→ **Activity**
Within the entries below, find the portion that opens with the line containing "Screen dimensions: 1586x1288" and closes with the line containing "You are a computer-use agent. This". Retype that portion exactly and only.

Dataset excerpts
________________________________________
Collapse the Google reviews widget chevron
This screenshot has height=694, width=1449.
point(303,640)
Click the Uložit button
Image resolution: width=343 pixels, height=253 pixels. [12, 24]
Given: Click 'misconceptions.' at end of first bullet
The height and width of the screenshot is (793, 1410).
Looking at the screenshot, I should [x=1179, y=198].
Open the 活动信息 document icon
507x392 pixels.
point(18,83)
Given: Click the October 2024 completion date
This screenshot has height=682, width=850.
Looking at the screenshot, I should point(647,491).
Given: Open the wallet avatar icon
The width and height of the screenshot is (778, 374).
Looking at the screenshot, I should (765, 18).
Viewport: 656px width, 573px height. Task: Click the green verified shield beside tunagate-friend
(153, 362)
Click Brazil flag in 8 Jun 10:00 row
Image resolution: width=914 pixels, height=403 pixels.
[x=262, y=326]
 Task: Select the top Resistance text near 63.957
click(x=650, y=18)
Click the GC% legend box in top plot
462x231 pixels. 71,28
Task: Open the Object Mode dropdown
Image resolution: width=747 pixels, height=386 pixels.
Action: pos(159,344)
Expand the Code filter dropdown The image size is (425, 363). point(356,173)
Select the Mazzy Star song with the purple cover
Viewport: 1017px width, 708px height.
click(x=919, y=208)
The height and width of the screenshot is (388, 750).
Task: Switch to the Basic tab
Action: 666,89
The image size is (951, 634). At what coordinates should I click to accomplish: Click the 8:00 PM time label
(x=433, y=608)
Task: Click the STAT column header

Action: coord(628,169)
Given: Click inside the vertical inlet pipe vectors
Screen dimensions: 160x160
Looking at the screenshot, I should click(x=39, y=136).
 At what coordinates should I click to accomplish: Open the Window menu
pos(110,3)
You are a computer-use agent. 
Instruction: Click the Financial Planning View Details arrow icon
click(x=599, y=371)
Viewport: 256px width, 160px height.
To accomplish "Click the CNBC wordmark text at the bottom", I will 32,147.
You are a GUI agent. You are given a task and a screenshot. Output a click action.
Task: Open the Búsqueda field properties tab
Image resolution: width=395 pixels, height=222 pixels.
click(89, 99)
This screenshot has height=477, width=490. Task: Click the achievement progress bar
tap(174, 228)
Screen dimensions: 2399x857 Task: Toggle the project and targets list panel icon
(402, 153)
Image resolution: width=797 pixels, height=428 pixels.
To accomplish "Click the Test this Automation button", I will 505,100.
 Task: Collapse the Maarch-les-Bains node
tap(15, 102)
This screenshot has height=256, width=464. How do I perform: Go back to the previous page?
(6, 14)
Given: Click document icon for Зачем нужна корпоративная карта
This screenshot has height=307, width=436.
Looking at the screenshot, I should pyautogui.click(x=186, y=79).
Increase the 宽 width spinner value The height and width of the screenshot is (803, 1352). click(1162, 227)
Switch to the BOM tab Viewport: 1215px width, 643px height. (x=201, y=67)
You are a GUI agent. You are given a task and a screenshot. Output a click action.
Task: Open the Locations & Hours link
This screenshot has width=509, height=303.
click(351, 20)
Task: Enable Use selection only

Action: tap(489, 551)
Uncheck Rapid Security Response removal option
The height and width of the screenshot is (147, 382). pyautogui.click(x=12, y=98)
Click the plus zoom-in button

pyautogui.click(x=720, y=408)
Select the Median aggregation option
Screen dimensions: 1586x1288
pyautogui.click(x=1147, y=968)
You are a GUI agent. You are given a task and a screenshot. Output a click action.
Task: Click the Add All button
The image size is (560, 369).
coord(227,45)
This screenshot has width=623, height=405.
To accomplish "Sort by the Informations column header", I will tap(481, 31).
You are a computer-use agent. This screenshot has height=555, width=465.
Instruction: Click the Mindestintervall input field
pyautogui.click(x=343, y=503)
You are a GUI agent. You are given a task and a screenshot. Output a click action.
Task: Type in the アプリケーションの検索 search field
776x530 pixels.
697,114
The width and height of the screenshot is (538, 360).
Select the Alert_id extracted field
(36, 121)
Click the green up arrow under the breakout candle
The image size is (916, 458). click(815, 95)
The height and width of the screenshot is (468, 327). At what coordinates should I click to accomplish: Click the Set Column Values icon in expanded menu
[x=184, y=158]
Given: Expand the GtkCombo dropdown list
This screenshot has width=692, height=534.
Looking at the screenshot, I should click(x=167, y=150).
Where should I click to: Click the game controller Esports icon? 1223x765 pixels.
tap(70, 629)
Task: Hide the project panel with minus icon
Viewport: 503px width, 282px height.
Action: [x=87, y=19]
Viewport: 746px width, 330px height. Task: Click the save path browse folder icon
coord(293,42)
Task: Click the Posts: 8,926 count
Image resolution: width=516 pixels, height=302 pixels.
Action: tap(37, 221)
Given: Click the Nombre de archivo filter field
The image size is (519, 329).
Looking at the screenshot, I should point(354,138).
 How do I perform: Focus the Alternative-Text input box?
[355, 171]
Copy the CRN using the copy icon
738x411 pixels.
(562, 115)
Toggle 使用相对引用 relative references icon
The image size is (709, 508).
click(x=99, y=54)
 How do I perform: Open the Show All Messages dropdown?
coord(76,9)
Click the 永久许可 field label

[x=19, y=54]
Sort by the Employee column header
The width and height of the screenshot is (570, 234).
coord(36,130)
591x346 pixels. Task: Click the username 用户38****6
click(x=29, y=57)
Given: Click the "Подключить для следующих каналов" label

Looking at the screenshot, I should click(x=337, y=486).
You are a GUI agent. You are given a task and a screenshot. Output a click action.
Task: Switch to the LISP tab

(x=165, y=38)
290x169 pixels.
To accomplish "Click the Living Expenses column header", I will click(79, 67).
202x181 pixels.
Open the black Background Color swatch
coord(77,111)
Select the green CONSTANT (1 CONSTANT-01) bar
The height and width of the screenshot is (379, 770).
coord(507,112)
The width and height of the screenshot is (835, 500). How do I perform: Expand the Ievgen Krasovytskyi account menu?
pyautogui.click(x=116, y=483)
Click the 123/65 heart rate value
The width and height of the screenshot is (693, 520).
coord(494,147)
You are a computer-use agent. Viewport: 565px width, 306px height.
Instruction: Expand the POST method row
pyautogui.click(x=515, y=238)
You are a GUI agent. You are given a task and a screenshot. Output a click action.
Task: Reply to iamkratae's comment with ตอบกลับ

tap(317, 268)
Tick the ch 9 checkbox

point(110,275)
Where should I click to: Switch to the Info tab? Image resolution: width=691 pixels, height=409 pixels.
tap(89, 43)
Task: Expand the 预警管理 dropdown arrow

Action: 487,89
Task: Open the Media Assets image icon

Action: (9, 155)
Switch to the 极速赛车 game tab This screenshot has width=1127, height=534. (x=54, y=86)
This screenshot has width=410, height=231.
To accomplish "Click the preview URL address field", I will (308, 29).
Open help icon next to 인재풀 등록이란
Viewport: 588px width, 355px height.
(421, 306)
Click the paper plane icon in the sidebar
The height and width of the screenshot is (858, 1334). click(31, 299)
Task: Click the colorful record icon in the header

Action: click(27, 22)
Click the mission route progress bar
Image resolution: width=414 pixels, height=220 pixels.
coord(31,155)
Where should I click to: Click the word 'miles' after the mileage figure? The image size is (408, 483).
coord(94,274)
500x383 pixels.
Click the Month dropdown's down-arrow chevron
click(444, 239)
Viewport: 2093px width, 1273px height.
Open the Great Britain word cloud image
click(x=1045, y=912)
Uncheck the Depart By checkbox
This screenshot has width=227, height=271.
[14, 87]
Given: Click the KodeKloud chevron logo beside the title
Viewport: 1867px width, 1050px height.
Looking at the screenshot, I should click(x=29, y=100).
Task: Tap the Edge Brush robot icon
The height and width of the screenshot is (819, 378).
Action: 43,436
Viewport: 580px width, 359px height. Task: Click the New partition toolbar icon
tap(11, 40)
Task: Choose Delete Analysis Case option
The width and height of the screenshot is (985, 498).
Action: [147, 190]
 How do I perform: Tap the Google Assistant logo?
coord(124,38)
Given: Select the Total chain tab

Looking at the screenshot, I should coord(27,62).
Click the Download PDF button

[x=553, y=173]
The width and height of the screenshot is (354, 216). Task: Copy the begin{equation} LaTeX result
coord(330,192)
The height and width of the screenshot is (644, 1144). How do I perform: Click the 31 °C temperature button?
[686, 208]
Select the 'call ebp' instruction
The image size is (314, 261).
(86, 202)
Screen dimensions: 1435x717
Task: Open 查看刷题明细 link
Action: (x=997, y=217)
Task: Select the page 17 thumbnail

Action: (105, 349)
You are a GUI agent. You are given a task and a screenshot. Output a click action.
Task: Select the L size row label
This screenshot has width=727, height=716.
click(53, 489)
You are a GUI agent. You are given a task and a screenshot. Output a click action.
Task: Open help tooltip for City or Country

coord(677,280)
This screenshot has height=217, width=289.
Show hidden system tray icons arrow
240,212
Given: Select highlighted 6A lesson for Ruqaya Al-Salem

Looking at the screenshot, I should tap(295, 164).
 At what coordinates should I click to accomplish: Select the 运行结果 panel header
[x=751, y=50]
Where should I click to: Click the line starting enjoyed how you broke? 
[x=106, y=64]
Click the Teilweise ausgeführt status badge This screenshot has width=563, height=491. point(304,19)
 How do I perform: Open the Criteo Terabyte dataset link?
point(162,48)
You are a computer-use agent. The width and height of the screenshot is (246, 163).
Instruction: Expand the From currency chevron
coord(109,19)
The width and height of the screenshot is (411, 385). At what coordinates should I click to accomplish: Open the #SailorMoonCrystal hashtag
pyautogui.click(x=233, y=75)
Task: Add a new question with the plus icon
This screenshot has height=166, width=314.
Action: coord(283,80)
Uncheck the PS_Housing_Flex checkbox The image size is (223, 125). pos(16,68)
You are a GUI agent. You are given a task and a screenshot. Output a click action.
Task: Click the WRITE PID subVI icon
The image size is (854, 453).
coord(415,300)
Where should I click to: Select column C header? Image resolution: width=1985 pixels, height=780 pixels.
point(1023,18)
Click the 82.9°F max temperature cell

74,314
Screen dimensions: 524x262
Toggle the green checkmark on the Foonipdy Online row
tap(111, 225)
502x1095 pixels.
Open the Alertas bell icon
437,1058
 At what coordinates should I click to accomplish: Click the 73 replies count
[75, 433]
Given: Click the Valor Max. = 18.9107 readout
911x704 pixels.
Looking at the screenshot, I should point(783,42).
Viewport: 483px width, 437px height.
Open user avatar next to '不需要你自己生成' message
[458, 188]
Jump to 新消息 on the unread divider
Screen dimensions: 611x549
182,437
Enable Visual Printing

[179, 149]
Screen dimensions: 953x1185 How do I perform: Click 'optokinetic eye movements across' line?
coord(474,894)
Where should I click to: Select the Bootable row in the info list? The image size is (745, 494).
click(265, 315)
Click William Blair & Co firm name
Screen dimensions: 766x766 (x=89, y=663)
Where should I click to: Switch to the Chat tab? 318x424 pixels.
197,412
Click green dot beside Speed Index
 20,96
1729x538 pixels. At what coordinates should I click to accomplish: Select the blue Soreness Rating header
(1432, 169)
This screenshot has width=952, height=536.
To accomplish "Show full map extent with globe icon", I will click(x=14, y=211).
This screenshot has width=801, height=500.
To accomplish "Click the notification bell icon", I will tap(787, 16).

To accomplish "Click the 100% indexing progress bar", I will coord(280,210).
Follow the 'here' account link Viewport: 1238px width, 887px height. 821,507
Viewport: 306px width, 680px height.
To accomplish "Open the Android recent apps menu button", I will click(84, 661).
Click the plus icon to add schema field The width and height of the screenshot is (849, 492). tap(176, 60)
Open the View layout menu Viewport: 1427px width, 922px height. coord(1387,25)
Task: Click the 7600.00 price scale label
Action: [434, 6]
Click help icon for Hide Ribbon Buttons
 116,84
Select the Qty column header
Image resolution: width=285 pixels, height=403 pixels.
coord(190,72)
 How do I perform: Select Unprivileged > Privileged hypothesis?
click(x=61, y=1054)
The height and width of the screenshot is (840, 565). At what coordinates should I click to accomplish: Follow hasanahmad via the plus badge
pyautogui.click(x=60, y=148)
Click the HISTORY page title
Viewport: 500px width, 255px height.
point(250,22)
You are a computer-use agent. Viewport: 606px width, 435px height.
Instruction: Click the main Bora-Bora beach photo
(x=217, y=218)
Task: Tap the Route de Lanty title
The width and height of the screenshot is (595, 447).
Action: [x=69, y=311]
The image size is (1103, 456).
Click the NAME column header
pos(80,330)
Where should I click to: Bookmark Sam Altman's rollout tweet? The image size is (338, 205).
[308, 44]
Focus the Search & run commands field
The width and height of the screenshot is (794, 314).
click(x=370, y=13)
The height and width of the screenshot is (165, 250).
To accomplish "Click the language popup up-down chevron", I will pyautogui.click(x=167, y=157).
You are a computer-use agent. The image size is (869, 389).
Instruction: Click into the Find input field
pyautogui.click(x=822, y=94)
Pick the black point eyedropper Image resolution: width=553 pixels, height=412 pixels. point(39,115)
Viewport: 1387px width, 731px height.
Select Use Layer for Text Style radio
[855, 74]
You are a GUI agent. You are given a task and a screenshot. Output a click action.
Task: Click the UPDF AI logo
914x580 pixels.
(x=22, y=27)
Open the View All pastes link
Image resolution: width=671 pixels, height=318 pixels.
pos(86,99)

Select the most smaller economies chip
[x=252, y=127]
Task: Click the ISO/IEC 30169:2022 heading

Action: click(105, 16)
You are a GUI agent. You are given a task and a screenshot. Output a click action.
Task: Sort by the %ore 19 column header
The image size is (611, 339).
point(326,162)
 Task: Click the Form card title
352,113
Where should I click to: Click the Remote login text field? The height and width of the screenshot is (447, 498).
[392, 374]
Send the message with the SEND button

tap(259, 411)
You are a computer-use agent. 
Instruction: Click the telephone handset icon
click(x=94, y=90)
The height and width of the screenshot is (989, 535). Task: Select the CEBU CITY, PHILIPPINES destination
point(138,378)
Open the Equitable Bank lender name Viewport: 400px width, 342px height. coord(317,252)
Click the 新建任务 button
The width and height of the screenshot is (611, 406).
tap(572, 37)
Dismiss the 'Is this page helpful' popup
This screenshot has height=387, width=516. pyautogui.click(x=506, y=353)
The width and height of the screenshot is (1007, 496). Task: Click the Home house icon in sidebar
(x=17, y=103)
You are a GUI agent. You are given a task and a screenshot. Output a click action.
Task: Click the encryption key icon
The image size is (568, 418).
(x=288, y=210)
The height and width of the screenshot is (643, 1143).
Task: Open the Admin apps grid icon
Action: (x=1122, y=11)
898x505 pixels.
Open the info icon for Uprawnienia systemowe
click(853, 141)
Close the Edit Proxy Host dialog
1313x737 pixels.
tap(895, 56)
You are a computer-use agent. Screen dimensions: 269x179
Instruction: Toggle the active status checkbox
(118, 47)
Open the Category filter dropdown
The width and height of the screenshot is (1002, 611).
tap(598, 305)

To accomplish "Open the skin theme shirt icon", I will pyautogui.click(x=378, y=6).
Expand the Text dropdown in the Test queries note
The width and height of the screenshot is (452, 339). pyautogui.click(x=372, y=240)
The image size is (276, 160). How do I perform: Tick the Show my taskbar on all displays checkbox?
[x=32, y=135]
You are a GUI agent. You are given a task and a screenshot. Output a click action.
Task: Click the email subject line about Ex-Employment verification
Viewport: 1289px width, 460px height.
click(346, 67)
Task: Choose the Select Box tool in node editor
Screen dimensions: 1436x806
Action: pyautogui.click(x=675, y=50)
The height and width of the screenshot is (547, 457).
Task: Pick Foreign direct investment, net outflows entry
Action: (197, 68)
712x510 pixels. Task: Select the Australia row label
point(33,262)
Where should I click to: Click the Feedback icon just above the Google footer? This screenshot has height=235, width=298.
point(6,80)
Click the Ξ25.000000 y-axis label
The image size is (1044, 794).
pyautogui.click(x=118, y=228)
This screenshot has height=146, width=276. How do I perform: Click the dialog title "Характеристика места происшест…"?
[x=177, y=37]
________________________________________
→ **Answer to this problem**
Screen dimensions: 1586x1288
pyautogui.click(x=1147, y=968)
You are a GUI agent. You are given a task and a screenshot. Output a click action.
Task: Click the Add All button
The image size is (560, 369).
coord(227,45)
This screenshot has width=623, height=405.
To accomplish "Sort by the Informations column header", I will tap(481, 31).
You are a computer-use agent. This screenshot has height=555, width=465.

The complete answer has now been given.